As the host of that podcast, Troy Pavlek, detailed in another article, this decision has the potential to keep people away from city hall for meetings. Public participation in most meetings is already minimal (a topic for a whole other day).
One of the reasons that will be held up for the changes is that City staff have their backs to the audience in current meeting rooms. I absolutely believe it could be uncomfortable, or even unsafe, to have your back to a room of people, especially if some of them are upset or angry. They still have their backs to the room though, so we didn’t actually solve that problem.
Perhaps a redesign of the meeting rooms and council chambers would make more sense than what really amounts to security theatre. There wasn’t a problem with Edmonton’s City Hall, or the people showing up to council meetings before, there likely won’t be in the future, so all we’ve done is give the impression there’s something, or some people, to fear.
I am so sad about the new security measures. I loved how open and wonderful feeling City Hall is. Crossing my fingers that the feeling of welcome and beauty survives the changes – and it achieves objective of making #yegcc & staff feeling safe to do their jobs.
— Julie Kusiek (@JulieKusiek) October 11, 2017
Edmonton’s Public and Catholic school boards have more students learning English than ever before. There are now staff members in each school board helping schools and teachers to work with the students who are learning one of our local languages along with their other studies.
Edmonton’s big three post-secondary schools get all the attention, but NorQuest has just opened a really fantastic expansion of their campus downtown. With 60% of the school’s students being born outside of Canada, this is also a fantastic increase in the educational opportunities of newcomers to our city.

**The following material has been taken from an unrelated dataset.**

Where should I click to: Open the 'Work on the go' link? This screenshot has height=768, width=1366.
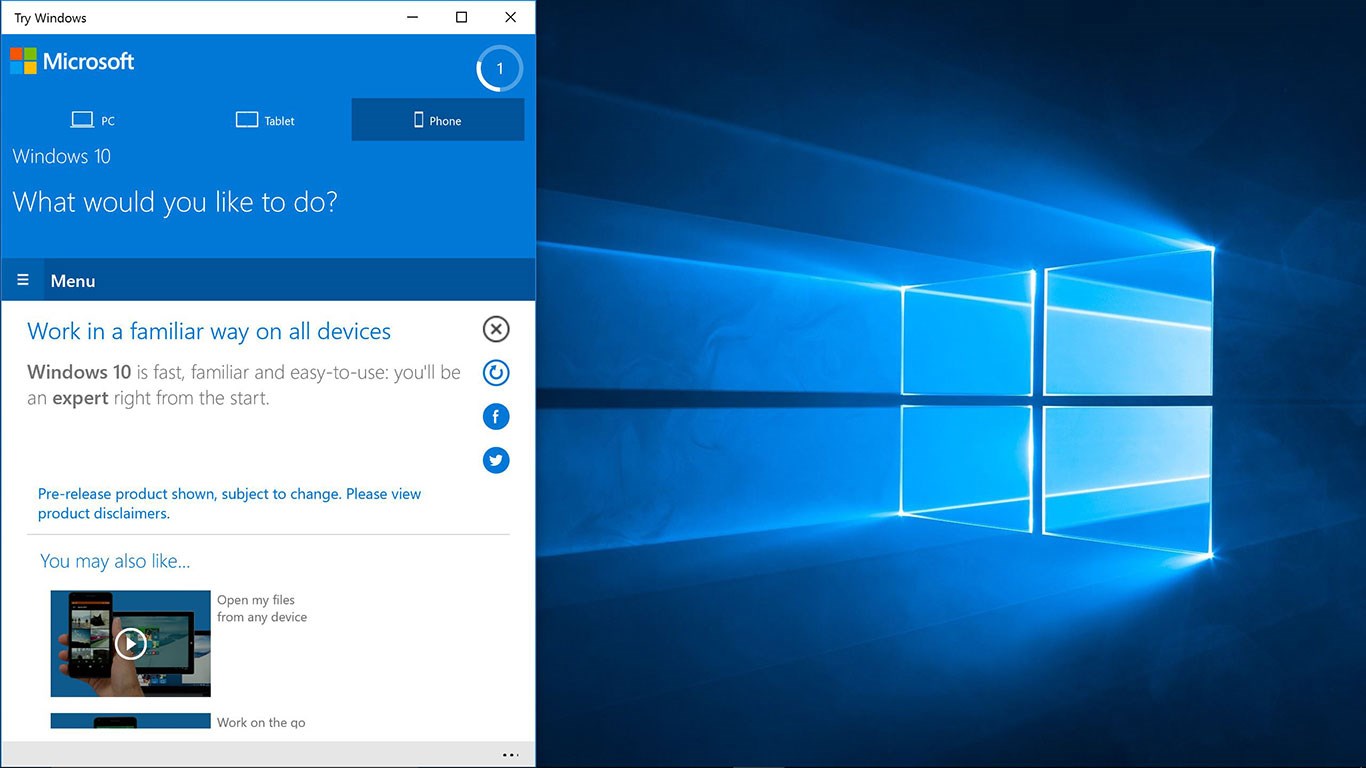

CBC Edmonton has been on top of the story of the Edmonton Institution’s “dystopian system of fear, harassment and bullying” that is a work environment for women. The newsroom is reporting multiple employees have been suspended while another internal review is conducted, as well as a criminal investigation.
I recommend reading the full stories from CBC because they’ve been digging on this story for a year, and the allegations show a workplace that is not safe for women. At work or even after some female employees leave.
Just outside of the city, Morinville is building its first shelter for women and children escaping domestic violence.
While we are yet to see more public stories from Edmonton’s arts and creative industries, at least one theatre director says the wider “me too” campaign and one local performer’s own admissions will allow women to feel more comfortable reporting sexual harassment and assaults. The real challenge, of course, is if those reports will be acted upon. Hopefully the publicity we’re seeing right now helps spur those actions when needed.
For the next two weeks, you can donate feminine hygiene products at a variety of locations around Edmonton to help make sure women who are homeless have some of the basic necessities they need.
Edmonton’s Women’s March will return on the anniversary of this year’s worldwide event.
Edmonton’s world-class waste management is taking a hit, as all our compost is being shipped to the dump right now. The roof of the compost facility is in danger of collapsing, so there’s not a safe place to operate that program currently. Councillors are asking City staff how the building could have become unsafe so quickly, without warning.
The Alberta government caved into big business interests (or, at least our airlines and NHL teams) and will not ditch Daylight Saving Time. You’ll change your clocks this weekend and every spring and fall.
Christmas isn’t canceled downtown, it’s just being restructured.